Opinión
El peso de inspirar sin pedirlo
la Teletón, nuestra fábrica nacional de inspiración. Una maquinaria emocional que transforma cada historia de vida en una curva de redención: sufrimiento, esfuerzo, logro, aplauso. Cada persona, un guion. Cada cuerpo, una lección.
Estos días estamos prestos a vivir un nuevo Día Internacional de las Personas con Discapacidad y de una nueva versión de Teletón; en ese contexto, me vino un recuerdo de un día cualquiera. Esa jornada, estábamos con mi señora conversando dentro del ascensor de un mall en Viña del Mar. Yo andaba con dinero para pagar el estacionamiento, o eso pensaba. Mi pareja me pregunta: “José, ¿tienes la billetera?”, y le digo que no, que se me quedó en el auto. En ese momento, una señora se acerca, toma las manos de Denisse —mi compañera de vida— y le entrega discretamente un papel minúsculo. Denisse lo abre: veinte mil pesos.
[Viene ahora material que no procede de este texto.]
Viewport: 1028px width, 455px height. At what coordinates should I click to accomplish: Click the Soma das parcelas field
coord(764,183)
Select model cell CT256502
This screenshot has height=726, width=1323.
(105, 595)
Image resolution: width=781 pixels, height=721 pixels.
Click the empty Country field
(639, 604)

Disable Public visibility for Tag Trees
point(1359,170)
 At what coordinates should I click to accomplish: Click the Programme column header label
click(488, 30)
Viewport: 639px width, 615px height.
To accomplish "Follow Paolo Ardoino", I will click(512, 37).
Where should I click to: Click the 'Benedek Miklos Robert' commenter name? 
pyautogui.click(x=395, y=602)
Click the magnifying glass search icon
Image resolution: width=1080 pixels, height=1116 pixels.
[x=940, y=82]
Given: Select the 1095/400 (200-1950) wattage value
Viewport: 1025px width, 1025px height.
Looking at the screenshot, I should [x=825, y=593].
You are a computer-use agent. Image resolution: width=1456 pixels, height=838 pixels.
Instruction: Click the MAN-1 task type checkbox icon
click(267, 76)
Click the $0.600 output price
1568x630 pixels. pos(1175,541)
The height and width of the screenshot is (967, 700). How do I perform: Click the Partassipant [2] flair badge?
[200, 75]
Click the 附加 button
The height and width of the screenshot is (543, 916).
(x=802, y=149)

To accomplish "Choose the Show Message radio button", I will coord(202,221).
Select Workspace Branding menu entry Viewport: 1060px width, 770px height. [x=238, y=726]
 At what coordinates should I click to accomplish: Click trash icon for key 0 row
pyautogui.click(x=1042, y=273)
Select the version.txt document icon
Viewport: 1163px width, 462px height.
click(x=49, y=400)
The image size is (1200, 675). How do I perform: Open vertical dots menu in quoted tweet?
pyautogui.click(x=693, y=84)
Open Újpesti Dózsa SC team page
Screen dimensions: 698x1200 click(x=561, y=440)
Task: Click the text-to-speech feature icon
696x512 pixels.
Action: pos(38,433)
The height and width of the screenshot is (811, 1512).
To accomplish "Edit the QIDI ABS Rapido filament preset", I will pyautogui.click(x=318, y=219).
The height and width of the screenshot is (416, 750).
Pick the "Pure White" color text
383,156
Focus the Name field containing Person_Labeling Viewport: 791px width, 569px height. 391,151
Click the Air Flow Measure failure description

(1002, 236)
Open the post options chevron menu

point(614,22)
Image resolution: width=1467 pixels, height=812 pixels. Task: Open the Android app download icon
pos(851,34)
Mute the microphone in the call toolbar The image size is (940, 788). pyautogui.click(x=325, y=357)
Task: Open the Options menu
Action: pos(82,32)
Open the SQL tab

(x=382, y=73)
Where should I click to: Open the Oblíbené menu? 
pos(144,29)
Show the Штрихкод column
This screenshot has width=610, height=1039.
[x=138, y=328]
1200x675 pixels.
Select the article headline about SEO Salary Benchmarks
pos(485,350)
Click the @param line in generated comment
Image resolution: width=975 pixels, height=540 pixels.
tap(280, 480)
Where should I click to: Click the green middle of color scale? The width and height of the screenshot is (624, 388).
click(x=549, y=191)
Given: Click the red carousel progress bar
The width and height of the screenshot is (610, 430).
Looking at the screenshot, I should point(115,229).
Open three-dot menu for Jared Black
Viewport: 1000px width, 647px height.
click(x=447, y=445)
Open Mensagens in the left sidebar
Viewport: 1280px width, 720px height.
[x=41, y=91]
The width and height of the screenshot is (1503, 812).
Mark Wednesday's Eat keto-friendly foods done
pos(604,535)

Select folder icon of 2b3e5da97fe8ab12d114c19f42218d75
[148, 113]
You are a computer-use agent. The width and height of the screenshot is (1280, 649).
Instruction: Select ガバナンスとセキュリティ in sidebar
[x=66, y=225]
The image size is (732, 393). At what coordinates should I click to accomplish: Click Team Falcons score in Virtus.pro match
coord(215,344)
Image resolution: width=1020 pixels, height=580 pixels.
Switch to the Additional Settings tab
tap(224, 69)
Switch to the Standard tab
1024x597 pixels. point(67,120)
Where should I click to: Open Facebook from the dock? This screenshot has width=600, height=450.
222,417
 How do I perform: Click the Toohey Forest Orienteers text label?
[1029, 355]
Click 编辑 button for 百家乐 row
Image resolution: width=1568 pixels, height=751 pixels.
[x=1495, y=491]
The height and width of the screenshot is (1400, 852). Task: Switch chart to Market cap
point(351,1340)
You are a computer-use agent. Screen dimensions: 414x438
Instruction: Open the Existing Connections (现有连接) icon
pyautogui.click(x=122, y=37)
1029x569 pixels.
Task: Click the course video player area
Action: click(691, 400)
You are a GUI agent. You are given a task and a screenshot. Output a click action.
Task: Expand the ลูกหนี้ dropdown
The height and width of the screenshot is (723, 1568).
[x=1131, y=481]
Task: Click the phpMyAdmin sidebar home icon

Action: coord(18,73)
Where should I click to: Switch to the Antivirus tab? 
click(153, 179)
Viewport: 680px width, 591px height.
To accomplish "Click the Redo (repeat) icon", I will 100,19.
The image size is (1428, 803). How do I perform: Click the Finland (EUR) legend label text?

No pedimos ayuda. No dijimos que no teníamos cómo pagar. Solo intercambiamos una frase entre pareja, como cualquiera. Pero bastó ese instante para activar un reflejo que ya me resulta demasiado familiar: la caridad automática, la emoción apresurada, el impulso de “hacer algo por el pobre discapacitado”. No nos preguntaron si necesitábamos ayuda. Asumieron.
Este tipo de situaciones no son extrañas para quienes vivimos con alguna discapacidad. Y tampoco son nuevas. Lo que no deja de inquietar es que, por más que avanzamos en leyes, derechos y participación, la cultura dominante sigue viéndonos no como ciudadanos, sino como símbolos. Como fuentes de inspiración. Como lecciones de vida ambulantes.
La historia está llena de gestos como el de aquella señora: probablemente bien intencionados, sin duda movidos por algo que ella interpretó como necesidad. Pero lo que incomoda no es el dinero, ni siquiera la intervención. Es el trasfondo. La creencia, muy arraigada, de que si tienes una discapacidad, entonces siempre necesitas algo. Que vives al borde del derrumbe, y que cada uno de tus gestos cotidianos —ir al banco, comprar pan, tener una discusión— son proezas que merecen ovación.
Teletón y su reflejo
Y aquí entra una reflexión inevitable: la Teletón, nuestra fábrica nacional de inspiración. Una maquinaria emocional que transforma cada historia de vida en una curva de redención: sufrimiento, esfuerzo, logro, aplauso. Cada persona, un guion. Cada cuerpo, una lección.
Reconozco —y es justo hacerlo— el valor que tuvo la Teletón en su momento. Fue clave para instalar la discapacidad en el mundo mediático. Le dio visibilidad a realidades que antes eran silenciadas o negadas, y movilizó recursos en un país donde el Estado no llegaba. Pero también dejó un efecto secundario que todavía arrastramos: homogenizó la discapacidad, especialmente en torno a la movilidad reducida, dejando fuera muchas otras experiencias, voces y formas de existir.
La imagen predominante que instaló la Teletón —el niño con silla de ruedas, el joven que camina después de la operación, la madre emocionada— se convirtió en el estándar emocional del imaginario colectivo. Y todo lo que no encaja en ese molde queda, en el mejor de los casos, invisibilizado; en el peor, invalidado. Personas con discapacidad psicosocial, intelectual, sensorial, autistas o neurodivergentes simplemente no aparecen, o aparecen bajo estereotipos aún más reduccionistas.
Hoy, en plena era digital, ese discurso se ha multiplicado. Los videos de superación, los reels de inspiración y las historias de “si él puede, tú también puedes” replican el mismo guion de siempre. La discapacidad convertida en contenido motivacional.
Inspirar, entonces, ya no es una consecuencia: es una exigencia cultural. Si tu discapacidad no conmueve, no califica. Si no puedes contar una historia que termine en superación, no hay espacio en pantalla. Así, el cuerpo con discapacidad queda capturado por un relato único, útil para recolectar fondos, pero poco útil para fomentar derechos.
Y mientras ese relato sigue operando, quienes vivimos con discapacidad seguimos habitando un espacio simbólico que no elegimos. Uno donde ser “admirable” es más cómodo para los demás que reconocernos como iguales. Donde se nos admira para no tener que incluirnos realmente. Donde se aplaude nuestra existencia, pero no se cambia la estructura que nos margina.
Tal vez la inclusión real empiece ahí: cuando dejemos de aplaudir la existencia de las personas con discapacidad, y empecemos a escucharlas con la misma normalidad —y complejidad— con la que escuchamos a cualquier otra persona. Cuando dejemos de tratarlas como ejemplos, y empecemos a verlas como lo que ya somos: personas, a secas.